Investigating NVIDIA's Jetson AGX: A Look at Xavier and Its Carmel Cores
by Andrei Frumusanu on January 4, 2019 11:00 AM EST- Posted in
- NVIDIA
- SoCs
- Xavier
- Automotive
- Jetson
- Jetson AGX
Today’s piece is a bit of an unusual review; NVIDIA’s new Jetson AGX embedded system kit isn’t really a device platform we’re expecting the average reader to think about, much less buy. NVIDIA’s shift over the last few years from offering consumer grade Tegra chipsets to more specialised silicon applications isn’t any more evident than in the new Tegra Xavier which powers the Jetson AGX. While the board's capabilities certainly fall outside of the use-cases of most consumers, it still represents a very interesting platform with a lot of functionality and silicon IP that we don’t find in any other device to this day. So when NVIDIA reached out to offer us a sample, we decided to have a go at assembling a high-level overview of what the board and the new Xavier chip can do.
First of all, we have to describe what this actually is. The Jetson AGX is a full-fledged small form-factor computer / embedded system, with the form of the whole unit not any bigger than 105x105mm. The AGX module itself is designed to be a complete commercial off the shelf (COTS) system for use in finished products, with NVIDIA aiming it at AI (read: neural networking) centric use cases such as robotics and industrial automation. Jetson boards typically occupy the small-to-mid volume end of the market, showing up in one-off products and items with limited production runs, where it doesn't make sense for a manufacturer to develop and deploy their own custom hardware.
But of course the bare module is only half the story. You can't do development against a bare module, and this is where NVIDIA's complete Jetson AGX development kit comes in. The AGX dev kit comes with everything needed to run a single module, including a power supply, a heatsink, and more important of all, a breakout board. The breakout board offers various I/O headers and ports, ranging from your standard double USB-C 3.1 ports, HDMI connectors and Gigabit Ethernet ports, to more specialised connectivity such as MIPI CSI-2 connectors for camera connectivity and a range of typical development board headers such as a 40 pin GPIO connector.
The more unusual connectivity options of the Jetson AGX are the PCIe Gen4 x16 slot as well as a M.2 PCIe x1 extension slot that is meant to be used for connectivity add-ons such as WiFi or cellular modules, both features that aren’t common among Arm development board as most SoCs don’t have the spare PCIe controllers.
The board comes with many other connectors, and that’s one regard in which the new Jetson AGX doesn’t lack at all in flexibility. Power is supplied by an external generic 19V power supply – the stock one supplied by NVIDIA is a 65W LiteOn unit that seems no different than most laptop charger bricks.

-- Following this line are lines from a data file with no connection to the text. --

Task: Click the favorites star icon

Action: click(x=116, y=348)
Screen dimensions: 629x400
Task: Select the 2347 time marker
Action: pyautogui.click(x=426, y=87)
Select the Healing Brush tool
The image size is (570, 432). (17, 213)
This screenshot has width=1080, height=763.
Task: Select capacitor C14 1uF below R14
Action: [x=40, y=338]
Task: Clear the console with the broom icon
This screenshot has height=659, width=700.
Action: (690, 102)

Underneath the quite heavy and solid aluminium heatsink we find what actually powers the Jetson AGX board: the AGX Xavier module. This is a system module that sits on top of the Jetson motherboard – the module has no I/O ports by itself and merely serves as the brains of the system, integrating the core components surrounding the Xavier chip, such as the 16GB of LPDDR4x memory, a small 32GB eMMC storage chip as well as all the power delivery circuits for powering the different power rails of the DRAM as well as IP blocks of the Xavier SoC.
The Xavier chip, as said, is the brains of the platform and represents NVIDIA’s biggest and most complex SoC to date. With 9 billion transistors on a die size of 350mm², it’s among one of the heavyweights of the Arm ecosystem, although between its initial announcements and today Apple has one-upped NVIDIA in terms of transistor count as the new A12X is a 10B chip – in a much smaller manufacturing node.

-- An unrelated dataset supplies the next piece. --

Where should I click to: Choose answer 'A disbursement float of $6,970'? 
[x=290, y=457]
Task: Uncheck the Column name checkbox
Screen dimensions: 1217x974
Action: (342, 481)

Coming from the traditional PC industry, NVIDIA doesn’t shy away from showing die shots of their products, which is something that is quite rare these days among the Arm SoC vendors. The Xavier SoC is mainly dominated by two big IP blocks which consist of the majority of the space allocated on the die: The 8-core “Carmel” CPU complex as well as a four-cluster Volta GPU.
At the high level, the CPU complex contains 8 Carmel CPU cores configured in four clusters, each with a pair of Carmel CPU cores. Each cluster has an independent clock plane and shares a 2MB cache among two CPU cores. At the higher CPU complex level we find a 4MB L3 cache serving all clusters. We don’t know too much about the microarchitecture of the new Carmel cores - seemingly this looks to be a successor to NVIDIA’s Denver µarch, a design that was characterised by its dynamic code optimisation capability. The only thing that NVIDIA does advertise is that this is a 10-wide superscalar machine (10 execution ports in this case, not 10-wide decode) and has support for the ARMv8.2+RAS instruction set. We’ll come back to the CPU core later in the article.
The GPU in Xavier has its roots in the Volta architecture. Here we find the GPU configured into four TPC (Texture processing clusters), each with two SMs (Stream multiprocessors), for a total of 8 SMs or 512 ALU lanes/CUDA cores. A most interesting aspect of the GPU is that because it is based on Volta, it also inherits the Tensor processing units from its bigger brethren. This augments the total processing power of the GPU by up to 22.6 8-bit TOPs or 11.3 FP16 TOPS on the part of the Tensor cores, on top of the respectively 2.8 and 1.4 TFLOPs for FP16 and FP32 CUDA operations provided by the SMs.
Alongside the CPU and GPU there’s many other important blocks, many of which NVIDIA had covered already at its HotChips 2018 presentation last summer. The one block that really does augment the Xavier SoC is the new DLA IP block: this is very much a new type of block that follows the trend we’ve seen in the mobile SoC space – a dedicated machine inferencing acceleration unit not unlike that which we’ve seen from the likes of HiSilicon or Apple. NVIDIA’s DLA promises performances of up to 11.4 int8 TOPS and is also capable of FP16 operation at half speed at 5.7 TOPS. On the SoC, the unit is implemented as a dual-core instance.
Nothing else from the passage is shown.